Effect of Memantine on Alzheimer\'s Disease pathogenesis induced by anesthesia in vivo Investigator(s): Emmanuel Planel, PhD Institution(s): Columbia University Medical Center/Research Foundation for Mental Hygiene

Summary:
Alzheimer\'s disease is the most common form of senile dementia. The cause of sporadic AD is likely to be multifactorial, and it is therefore a worthwhile endeavor to identify environmental factors that modulate the onset or progression of the disease. Among these factors, anesthesia appears to negatively impact brain function in the elderly, and exposure to anesthesia has been associated with enhanced AD-like pathology in vivo and in vitro. About 40 million people receive general anesthesia per year in the USA, and perioperative administration of therapeutic compounds able to prevent or reduce the deleterious effects of anesthetics on the brain would likely be of great benefit.

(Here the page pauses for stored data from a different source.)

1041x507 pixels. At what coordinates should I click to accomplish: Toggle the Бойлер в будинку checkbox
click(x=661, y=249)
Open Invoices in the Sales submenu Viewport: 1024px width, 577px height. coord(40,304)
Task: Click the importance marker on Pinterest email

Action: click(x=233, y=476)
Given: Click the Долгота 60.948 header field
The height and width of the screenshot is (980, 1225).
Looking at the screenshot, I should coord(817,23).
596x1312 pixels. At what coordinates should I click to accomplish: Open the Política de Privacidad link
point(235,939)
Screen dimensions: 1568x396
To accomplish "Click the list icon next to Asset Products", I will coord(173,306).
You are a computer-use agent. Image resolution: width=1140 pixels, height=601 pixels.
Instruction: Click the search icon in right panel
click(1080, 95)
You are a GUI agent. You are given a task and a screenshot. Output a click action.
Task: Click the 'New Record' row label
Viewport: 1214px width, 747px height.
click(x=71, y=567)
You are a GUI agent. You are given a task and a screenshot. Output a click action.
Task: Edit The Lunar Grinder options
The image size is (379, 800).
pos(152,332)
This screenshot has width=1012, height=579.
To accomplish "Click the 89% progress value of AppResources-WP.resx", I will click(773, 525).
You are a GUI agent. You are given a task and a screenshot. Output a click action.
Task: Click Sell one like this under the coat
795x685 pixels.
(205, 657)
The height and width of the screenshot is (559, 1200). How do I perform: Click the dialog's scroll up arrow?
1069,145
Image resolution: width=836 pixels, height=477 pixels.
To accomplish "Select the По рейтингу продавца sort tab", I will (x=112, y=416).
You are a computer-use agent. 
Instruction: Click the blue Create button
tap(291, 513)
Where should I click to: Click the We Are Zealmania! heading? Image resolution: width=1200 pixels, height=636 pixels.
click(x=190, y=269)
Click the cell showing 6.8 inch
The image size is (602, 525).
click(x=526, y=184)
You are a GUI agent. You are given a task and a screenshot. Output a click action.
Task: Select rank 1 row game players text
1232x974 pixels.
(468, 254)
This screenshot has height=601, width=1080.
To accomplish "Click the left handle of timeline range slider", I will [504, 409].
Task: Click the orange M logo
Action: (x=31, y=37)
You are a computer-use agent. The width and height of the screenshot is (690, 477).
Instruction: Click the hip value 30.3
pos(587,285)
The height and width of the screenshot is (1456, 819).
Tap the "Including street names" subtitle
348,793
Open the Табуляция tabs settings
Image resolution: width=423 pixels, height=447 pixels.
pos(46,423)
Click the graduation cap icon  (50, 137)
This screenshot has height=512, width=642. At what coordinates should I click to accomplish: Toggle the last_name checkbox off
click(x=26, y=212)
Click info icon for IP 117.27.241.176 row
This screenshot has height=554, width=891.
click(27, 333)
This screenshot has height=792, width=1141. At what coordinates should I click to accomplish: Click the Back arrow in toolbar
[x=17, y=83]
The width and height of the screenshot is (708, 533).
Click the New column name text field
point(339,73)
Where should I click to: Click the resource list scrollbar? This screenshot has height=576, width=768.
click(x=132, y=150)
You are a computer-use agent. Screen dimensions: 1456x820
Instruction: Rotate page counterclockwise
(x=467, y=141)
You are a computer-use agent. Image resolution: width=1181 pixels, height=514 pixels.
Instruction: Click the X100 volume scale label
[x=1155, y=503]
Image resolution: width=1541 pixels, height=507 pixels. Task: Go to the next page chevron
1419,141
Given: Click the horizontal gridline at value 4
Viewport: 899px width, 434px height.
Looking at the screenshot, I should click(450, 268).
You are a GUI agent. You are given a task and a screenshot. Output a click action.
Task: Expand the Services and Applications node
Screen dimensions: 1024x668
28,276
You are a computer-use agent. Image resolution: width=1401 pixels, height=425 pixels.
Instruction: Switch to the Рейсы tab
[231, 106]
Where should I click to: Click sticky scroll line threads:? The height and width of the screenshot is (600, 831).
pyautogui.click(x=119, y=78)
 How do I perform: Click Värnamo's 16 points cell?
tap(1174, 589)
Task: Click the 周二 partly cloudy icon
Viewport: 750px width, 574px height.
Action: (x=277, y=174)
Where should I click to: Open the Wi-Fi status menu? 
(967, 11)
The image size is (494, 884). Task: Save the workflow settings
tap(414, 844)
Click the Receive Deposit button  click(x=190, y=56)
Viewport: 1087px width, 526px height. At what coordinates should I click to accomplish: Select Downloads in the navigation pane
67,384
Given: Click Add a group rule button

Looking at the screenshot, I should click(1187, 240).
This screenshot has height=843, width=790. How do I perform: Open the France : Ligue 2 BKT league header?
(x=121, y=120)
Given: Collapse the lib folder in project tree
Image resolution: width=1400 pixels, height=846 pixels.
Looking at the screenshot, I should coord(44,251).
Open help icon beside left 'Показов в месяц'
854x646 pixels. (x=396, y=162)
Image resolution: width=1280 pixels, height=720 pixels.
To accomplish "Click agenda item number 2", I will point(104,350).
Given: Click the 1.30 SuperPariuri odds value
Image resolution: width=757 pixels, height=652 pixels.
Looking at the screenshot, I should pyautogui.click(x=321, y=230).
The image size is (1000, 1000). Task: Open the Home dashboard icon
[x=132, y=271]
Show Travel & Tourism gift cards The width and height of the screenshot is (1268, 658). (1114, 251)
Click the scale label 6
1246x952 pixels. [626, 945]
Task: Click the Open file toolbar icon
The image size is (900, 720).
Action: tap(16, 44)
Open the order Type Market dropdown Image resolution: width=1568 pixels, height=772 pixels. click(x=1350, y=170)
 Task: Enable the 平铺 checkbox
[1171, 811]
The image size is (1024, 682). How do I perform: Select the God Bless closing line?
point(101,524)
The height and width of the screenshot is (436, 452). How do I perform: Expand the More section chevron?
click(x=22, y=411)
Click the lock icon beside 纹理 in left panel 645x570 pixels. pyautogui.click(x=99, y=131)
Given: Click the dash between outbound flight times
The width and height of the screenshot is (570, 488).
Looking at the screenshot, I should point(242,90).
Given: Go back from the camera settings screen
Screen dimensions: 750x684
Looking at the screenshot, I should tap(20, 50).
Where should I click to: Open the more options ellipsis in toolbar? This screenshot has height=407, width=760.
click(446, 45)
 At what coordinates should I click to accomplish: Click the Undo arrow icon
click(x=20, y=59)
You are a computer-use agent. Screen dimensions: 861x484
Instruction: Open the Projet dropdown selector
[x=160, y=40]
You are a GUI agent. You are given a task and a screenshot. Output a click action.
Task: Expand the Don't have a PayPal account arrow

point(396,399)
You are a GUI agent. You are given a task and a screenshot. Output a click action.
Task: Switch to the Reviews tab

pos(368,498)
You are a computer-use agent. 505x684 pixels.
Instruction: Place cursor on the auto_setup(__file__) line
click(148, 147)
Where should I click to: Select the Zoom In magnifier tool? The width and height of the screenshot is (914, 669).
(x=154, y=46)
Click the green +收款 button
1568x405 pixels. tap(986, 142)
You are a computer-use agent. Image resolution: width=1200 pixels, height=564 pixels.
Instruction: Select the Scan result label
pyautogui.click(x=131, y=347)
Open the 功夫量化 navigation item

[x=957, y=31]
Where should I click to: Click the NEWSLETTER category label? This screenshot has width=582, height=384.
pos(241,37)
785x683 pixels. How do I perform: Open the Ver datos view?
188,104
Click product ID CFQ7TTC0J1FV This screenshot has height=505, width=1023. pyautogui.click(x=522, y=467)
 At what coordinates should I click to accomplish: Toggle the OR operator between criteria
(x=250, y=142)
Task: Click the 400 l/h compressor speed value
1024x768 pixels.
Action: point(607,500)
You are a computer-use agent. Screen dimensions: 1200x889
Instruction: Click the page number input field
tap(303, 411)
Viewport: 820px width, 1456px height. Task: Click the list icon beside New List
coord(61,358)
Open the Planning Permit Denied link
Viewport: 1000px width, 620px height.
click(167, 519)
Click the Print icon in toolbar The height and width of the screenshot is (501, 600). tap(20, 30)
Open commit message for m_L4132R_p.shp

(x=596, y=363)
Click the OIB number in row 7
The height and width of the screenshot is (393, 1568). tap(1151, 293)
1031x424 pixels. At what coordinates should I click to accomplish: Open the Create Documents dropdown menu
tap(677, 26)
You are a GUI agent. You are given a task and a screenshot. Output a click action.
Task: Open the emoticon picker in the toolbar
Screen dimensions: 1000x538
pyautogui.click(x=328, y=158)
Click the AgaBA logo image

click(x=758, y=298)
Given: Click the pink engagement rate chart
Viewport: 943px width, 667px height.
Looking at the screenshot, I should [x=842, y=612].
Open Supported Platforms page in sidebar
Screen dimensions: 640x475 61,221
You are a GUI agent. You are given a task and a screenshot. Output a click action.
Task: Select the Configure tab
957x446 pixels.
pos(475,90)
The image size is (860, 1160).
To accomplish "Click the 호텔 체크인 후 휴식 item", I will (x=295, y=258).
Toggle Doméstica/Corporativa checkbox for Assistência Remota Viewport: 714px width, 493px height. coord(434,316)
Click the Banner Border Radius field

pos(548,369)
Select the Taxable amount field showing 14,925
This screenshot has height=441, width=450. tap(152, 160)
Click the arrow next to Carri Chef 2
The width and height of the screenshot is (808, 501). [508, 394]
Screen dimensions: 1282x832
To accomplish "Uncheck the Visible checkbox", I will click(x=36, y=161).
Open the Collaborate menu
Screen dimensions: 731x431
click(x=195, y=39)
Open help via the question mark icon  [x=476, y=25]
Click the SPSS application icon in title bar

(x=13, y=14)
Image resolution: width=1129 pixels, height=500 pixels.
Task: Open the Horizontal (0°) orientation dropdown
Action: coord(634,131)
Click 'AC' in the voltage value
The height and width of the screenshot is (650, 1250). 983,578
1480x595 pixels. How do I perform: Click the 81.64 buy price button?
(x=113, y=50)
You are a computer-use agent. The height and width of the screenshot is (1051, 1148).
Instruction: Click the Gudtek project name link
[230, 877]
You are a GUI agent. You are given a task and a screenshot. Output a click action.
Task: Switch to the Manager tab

One possible compound is memantine. Memantine is an uncompetitive N-methyl-D-aspartate (NMDA) receptor antagonist that has been shown to reduce clinical deterioration in moderate to severe AD. Memantine has also been shown to improve spatial learning in mice expressing mutant Amyloid Precursor Protein (APP) and Presenilin 1 (PS) genes (PS/APP). In addition, memantine can prevent abnormal tau hyperphosphorylation induced by inhibition of ser/thr protein phosphatase 2A (PP2A) in rat brain slices. The mechanism by which PP2A inhibition is countered by memantine is not yet clear, but it seems to involve a complex formed by NMDA receptors, PP2A, and I2PP2A - an endogenous inhibitor of PP2A. The ability of memantine to modulate PP2A activity is important, as PP2A activity and expression level are decreased in AD, and because PP2A inhibition can lead to increased tau phosphorylation and β-amyloid (Aβ) production both in vitro and in vivo. In addition, we have reported that PP2A is inhibited by hypothermia during anesthesia, and have suggested that it could accelerate both plaque and tangle pathologies under these conditions. Thus, any counteracting effect of a PP2A enhancer such as memantine could potentially impact both tau and Aβ pathogenesis, and perioperative administration of a PP2A enhancer is likely to be beneficial.

The use of high-dose intravenous erythropoietin to prevent cognitive dysfunction following cardiopulmonary bypass Investigator(s): Edward Nemergut, MD Institution(s): University of Virginia

Summary:
Cognitive dysfunction is frequently observed after cardiac surgery and presents a major problem for physicians, patients, and their families. Up to this point, no therapy has yet been shown to successfully treat this dangerous complication which can ultimately result in permanent brain injury. Recombinant human erythropoietin (rhEPO) is a drug that is routinely used to treat the anemia associated with kidney failure or cancer and has tremendous potential to protect the injured brain during vulnerable periods. Previously, the applicant conducted a small study which demonstrated that rhEPO was able to improve outcome after stroke. The PI now proposes a short proof of concept clinical pilot study in which patients undergoing cardiac surgery will be randomly assigned to receive either rhEPO or routine perioperative care (without erythropoietin).